Da Situationen wie diese stets mit viel Arbeit verbunden sind, ist die Bezeichnung „unbezahlter Urlaub“ eher irreführend. Viele Arbeitgeber sprechen daher eher von einer Freistellung.

Es gibt darüber hinaus Fälle, in denen die Modalitäten von unbezahltem Urlaub sogar im Arbeits- oder Tarifvertrag geregelt sind. Das ist vor allem bei Beamten der Fall. Ein Blick in den entsprechenden Vertrag lohnt sich aber für jeden Arbeitnehmer. Wer weiß, vielleicht haben Sie ja Glück und der Anspruch auf unbezahlten Urlaub ist vertraglich geregelt.

Welche Gründe gibt es noch für unbezahlten Urlaub?

Natürlich muss nicht erst etwas Schlimmes wie eine Krankheit oder ein Brand eintreten, um über unbezahlten Urlaub nachzudenken. Es gibt viele (gute) Gründe, diesen zu beantragen.

Hinweis: Wenn Ihr Arbeitgeber keinen unbezahlten Urlaub gewährt, ist es unter Umständen hilfreich, über Alternativen zu sprechen. Sehr beliebt ist es beispielsweise, voll zu arbeiten und sich über einen bestimmten Zeitraum nur einen Teil des gewohnten Gehalts auszahlen zu lassen. Die Differenz kann dann in der Zeit der Freistellung gezahlt werden. Vor allem beim Sabbatical, aber auch beim Wunsch, zu studieren oder ein Haus zu bauen, ist diese Methode sehr beliebt.

Welche Regelungen gibt es im Hinblick auf Versicherungen?

Im Falle von unbezahltem Urlaub ist Ihr Arbeitgeber einen Monat lang dazu verpflichtet, Sozialversicherungsbeiträge für Sie zu entrichten. Das bedeutet im Umkehrschluss, dass Sie sich in der entsprechenden Zeit danach selbst versichern und die Beiträge im vollen Umfang zahlen müssen.

Damit alles seinen geregelten Gang geht, sollten Sie sich im Vorfeld mit Ihrer Krankenkasse in Verbindung setzen und alles Notwendige regeln. Wer länger als vier Wochen unbezahlten Urlaub nimmt und seine Krankenkasse nicht darüber informiert, riskiert, seinen Versicherungsschutz zu verlieren.

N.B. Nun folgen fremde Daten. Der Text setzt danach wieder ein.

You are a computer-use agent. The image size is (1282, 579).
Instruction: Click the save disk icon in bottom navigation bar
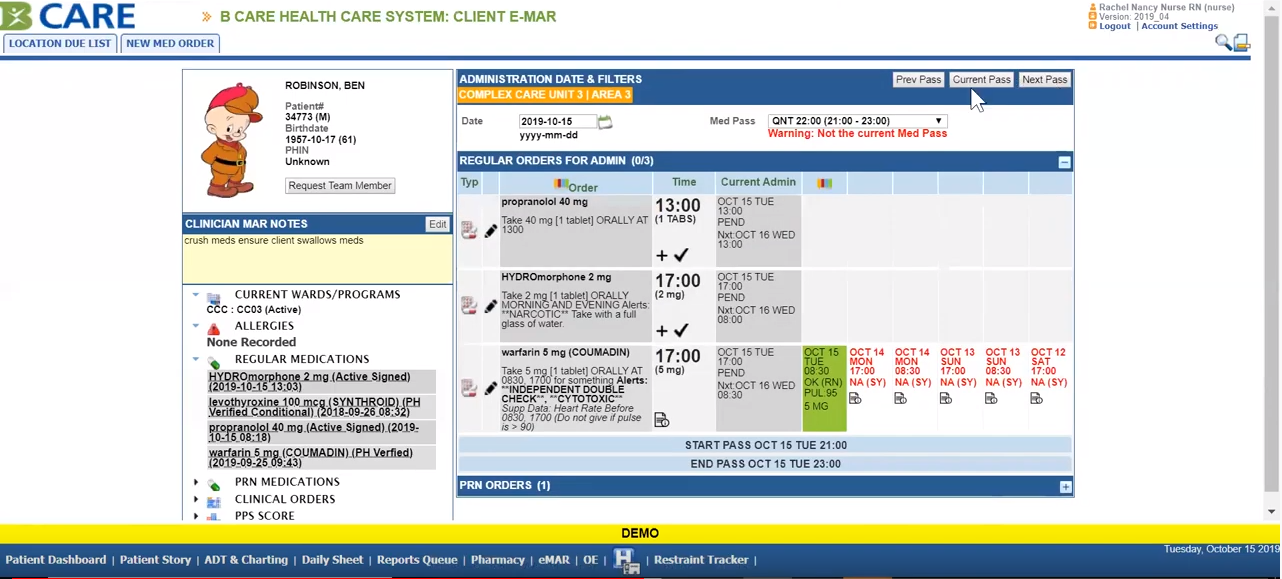(625, 560)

Wichtig: In den ersten vier Wochen, in denen der Arbeitgeber die Leistungen noch übernimmt, dürfen Sie keine Ersatzleistungen wie Elterngeld oder Krankengeld in Anspruch nehmen.

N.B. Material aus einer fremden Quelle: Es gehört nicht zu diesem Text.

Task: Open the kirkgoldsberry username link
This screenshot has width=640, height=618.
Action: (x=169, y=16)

Was gilt es sonst noch zu beachten?

Die Regelung einer unbezahlten Freistellung sollte nie auf die leichte Schulter genommen werden. Setzen Sie sich rechtzeitig mit Ihrem Arbeitgeber zusammen und klären Sie alle wichtigen Punkte. Es sollte stets in Ihrem Interesse sein, die getroffenen Vereinbarungen schriftlich festzuhalten. Wenn Ihr Unternehmen hierfür keine Vordrucke hat, finden Sie im Internet zahlreiche Anregungen und Formulierungshilfen.

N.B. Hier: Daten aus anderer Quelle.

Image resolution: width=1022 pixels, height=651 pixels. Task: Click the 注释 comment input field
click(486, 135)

Diese Elemente sollten unbedingt in der schriftlichen Vereinbarung enthalten sein:

  • Name und Anschrift von Arbeitnehmer und Unternehmen
  • Zeitraum der Freistellung
  • Begründung für die Freistellung
  • Unterschrift von Arbeitgeber und Arbeitnehmer

Dank eines solchen Schriftstückes kann Ihr Arbeitgeber später nicht behaupten, er hätte nie sein Einverständnis für den unbezahlten Urlaub gegeben. Sie sind somit auf der sicheren Seite und müssen nichts befürchten.